[Collected data entries]
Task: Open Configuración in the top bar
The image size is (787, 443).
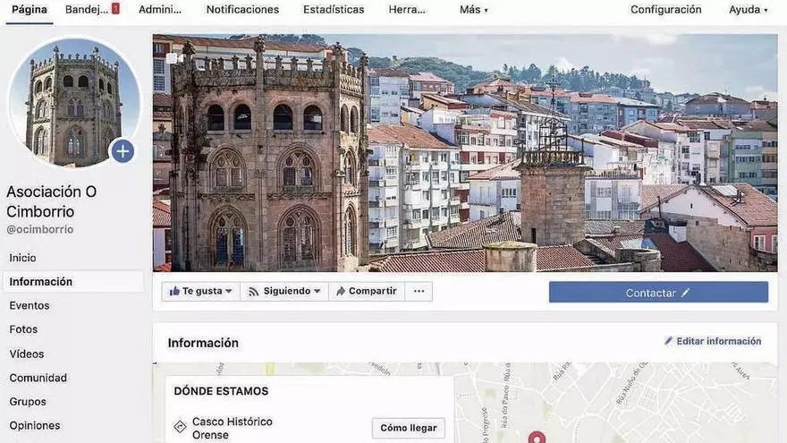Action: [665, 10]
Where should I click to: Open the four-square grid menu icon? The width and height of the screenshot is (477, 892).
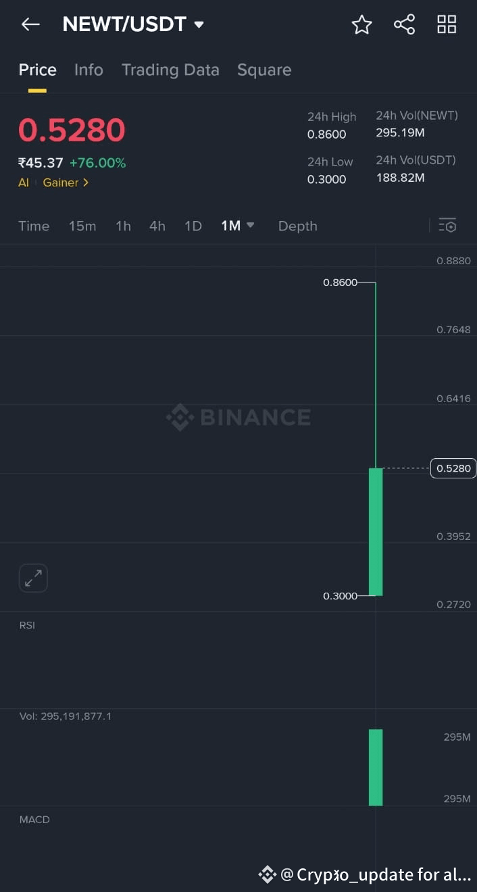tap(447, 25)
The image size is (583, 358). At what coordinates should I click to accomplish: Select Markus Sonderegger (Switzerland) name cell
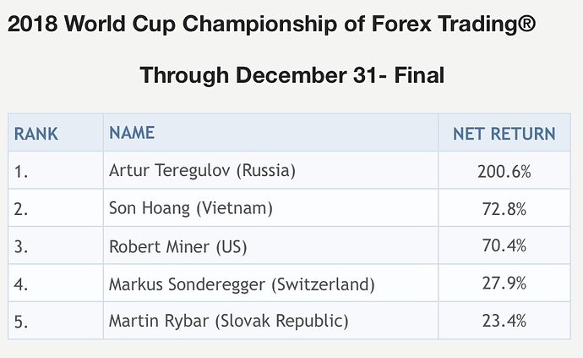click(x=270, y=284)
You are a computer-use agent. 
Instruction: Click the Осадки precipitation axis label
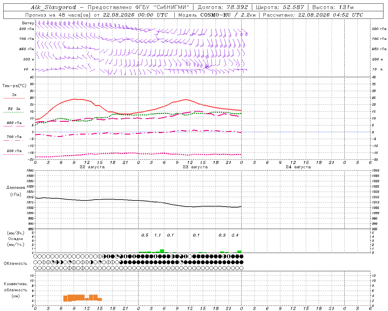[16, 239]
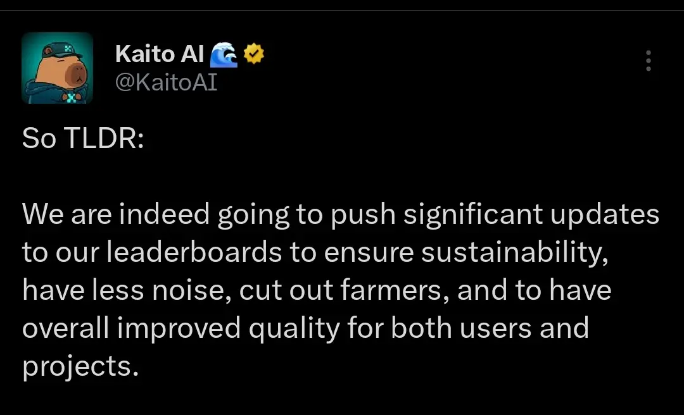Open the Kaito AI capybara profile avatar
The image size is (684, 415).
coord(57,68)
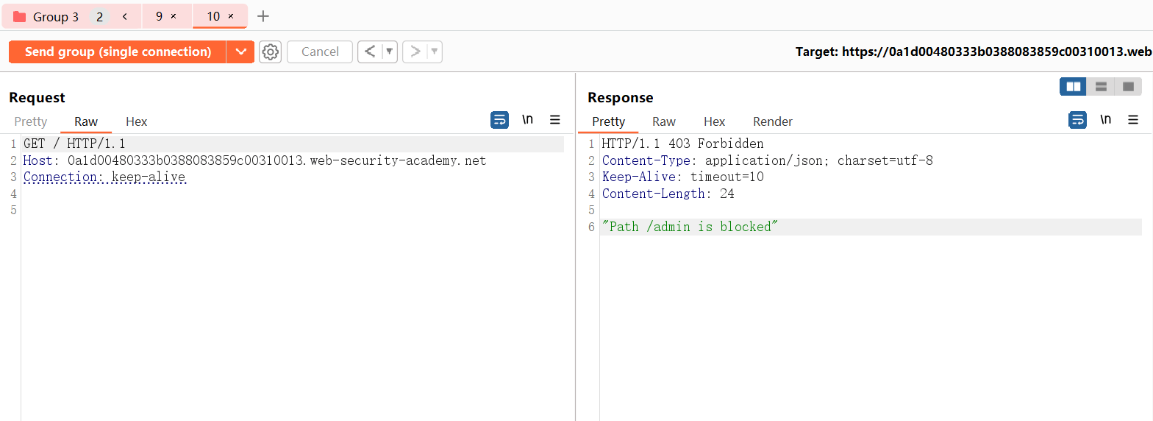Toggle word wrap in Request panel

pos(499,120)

[Problem to work on] Return exactly the lines from the one containing "You are a computer-use agent." through the end of the records, leaving out every picture.

[Response to the task]
You are a computer-use agent. 
Instruction: Click the Осадки precipitation axis label
[16, 239]
Open the Kaito AI capybara profile avatar
The image size is (684, 415).
coord(57,68)
Toggle word wrap in Request panel

pos(499,120)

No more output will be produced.